Perhaps more than any other show on TV right now, Succession begs for psychoanalysis.
Jesse Armstrong’s scathing satire of the super-rich follows Logan Roy, the tyrannical patriarch of a media dynasty, and his family’s endless infighting for his throne. All of the characters, especially the siblings Kendall, Shiv, Roman and Connor, are dripping with dysfunction – “daddy issues” doesn’t even begin to cover it. But so rich and layered is the writing that the roots of the dysfunction lie deep in the subtext.
Leave it to Sara Barron and Geoff Lloyd to unearth them. The American comic and her husband, a veteran radio and podcast presenter, host what is, for my money, the best Succession podcast on the market in Firecrotch & Normcore.

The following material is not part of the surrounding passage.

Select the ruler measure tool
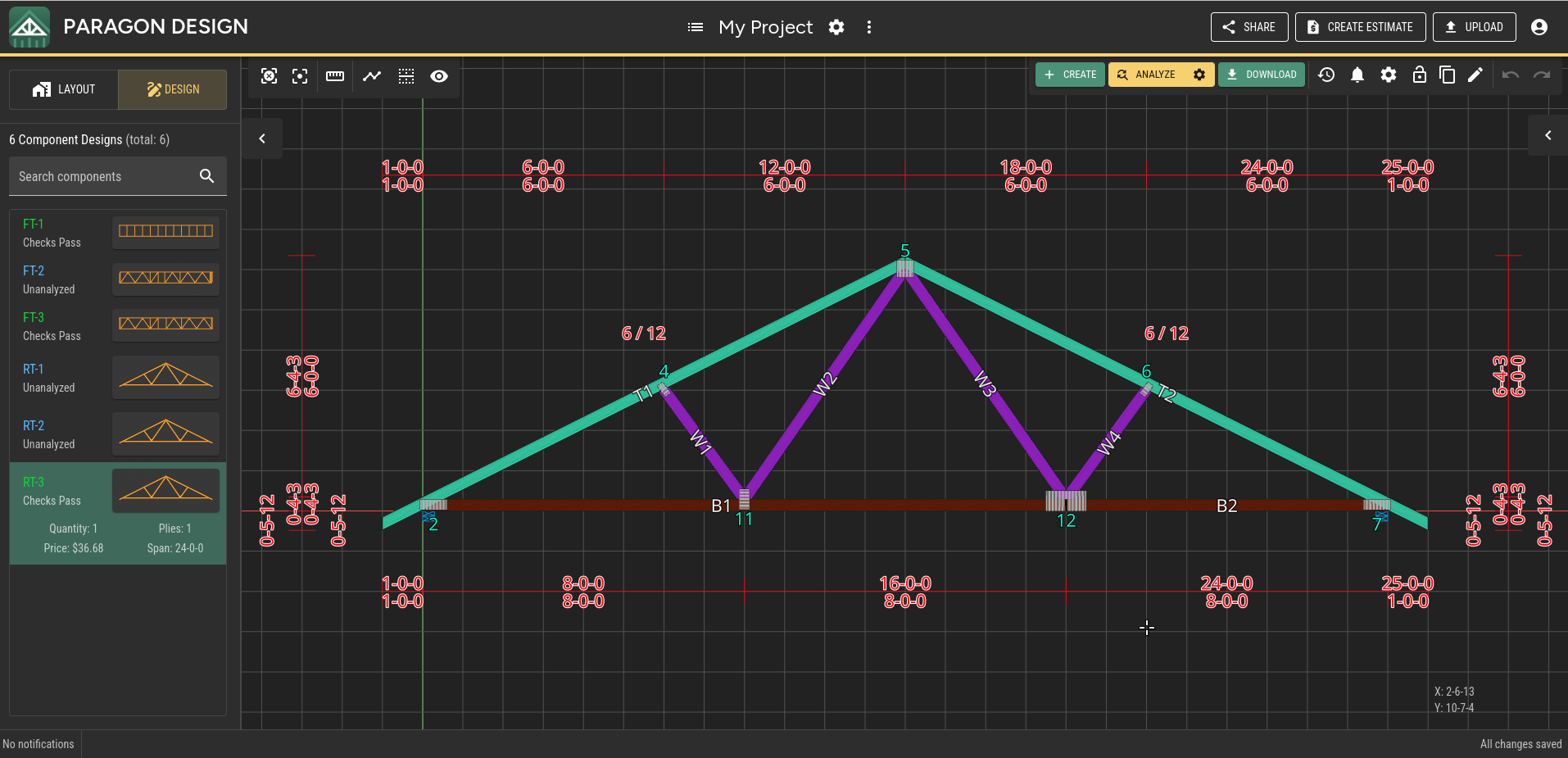The image size is (1568, 758). 335,76
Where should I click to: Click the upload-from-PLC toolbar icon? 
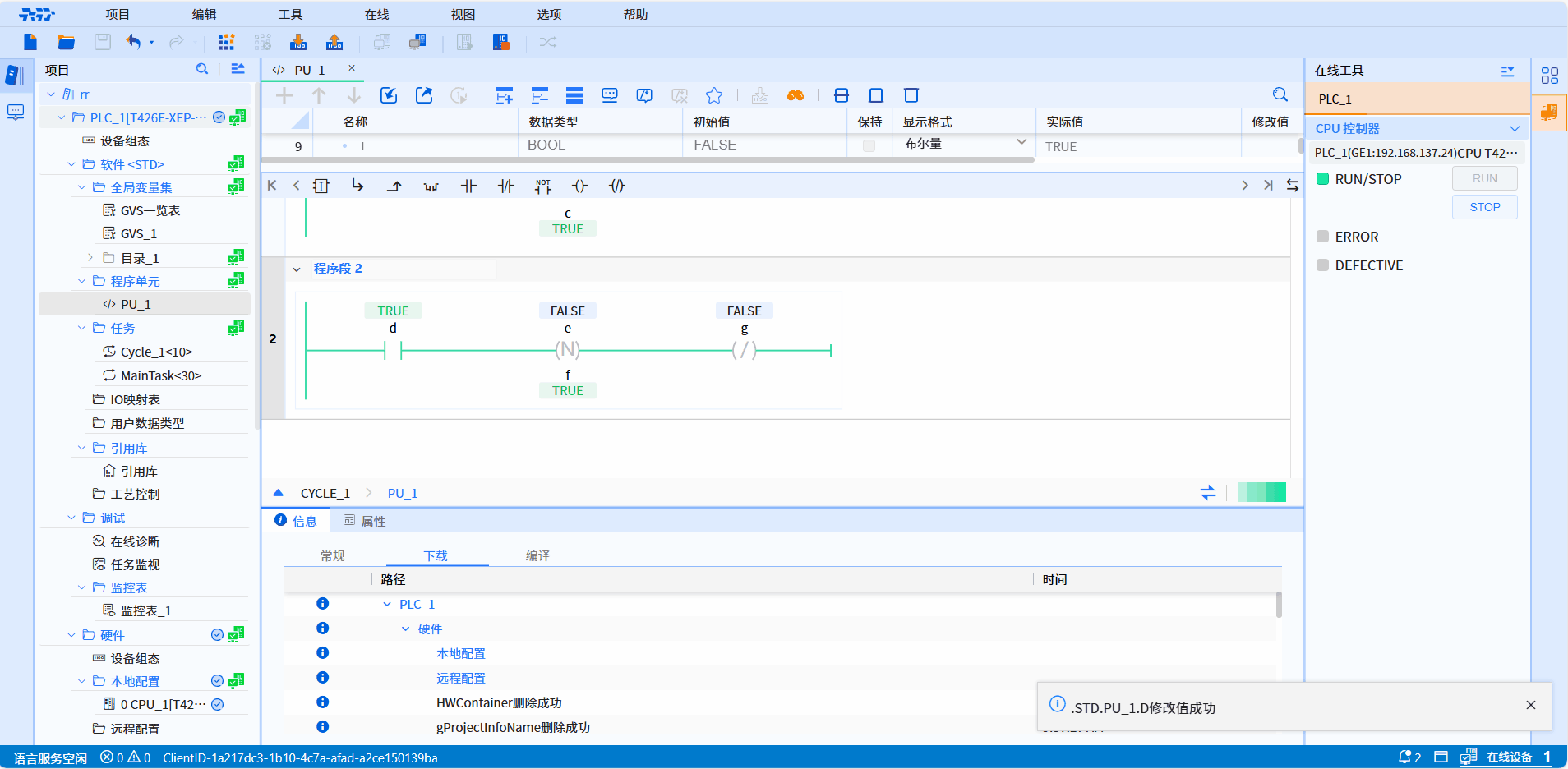coord(334,42)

At the time of writing, they are gearing up for the fourth and last season of the drama by dropping hour-long discussions of each season to date.

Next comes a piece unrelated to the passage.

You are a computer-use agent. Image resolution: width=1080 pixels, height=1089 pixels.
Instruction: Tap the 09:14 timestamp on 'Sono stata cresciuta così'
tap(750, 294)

The first, Usury and Onanism: The S1 Rewatch, has all the keen insights we’ve come to expect. Not only do they ask the big questions, such as that concerning Roman’s reliability as a narrator of his abusive backstory, they also leave time for minor, but telling, observations such as the sidewalk-hogging size of Kendall’s umbrella (“because sharing space with others is not for him,” says Barron).
And then there’s Succession’s gloriously caustic dialogue, which the hosts rightfully recognise as worthy of a close read. There’s even a thorough deconstruction of a single line, which Barron calls “the great Tom and Shiv quote from season 1”. When laying down the ground rules for his bachelor party ahead of their wedding, Tom, ever submissive, suggests to Shiv: “If I touch a boob, you touch a dick.” “But is it like for like?” Lloyd wonders.
Firecrotch & Normcore, a reference to Roman’s perverted nickname for Shiv and Tom, invites the comparison between the presenters and the fictional couple. There is a very slight similarity in their dynamic – Barron is bold and brash, Lloyd more mellow – but what the self-referential title actually hints at is their willingness to talk openly about themselves and their relationships, which makes for some hilarious digressions.
The Roys should take note. Although, when discussing season 1, episode 7 – which sees the Roys gather for a family therapy session – Lloyd accuses Barron of wanting to do the same with her own family. She seems to channel her inner Logan Roy with the reply: “You know why? ’Cos I would fucking win.”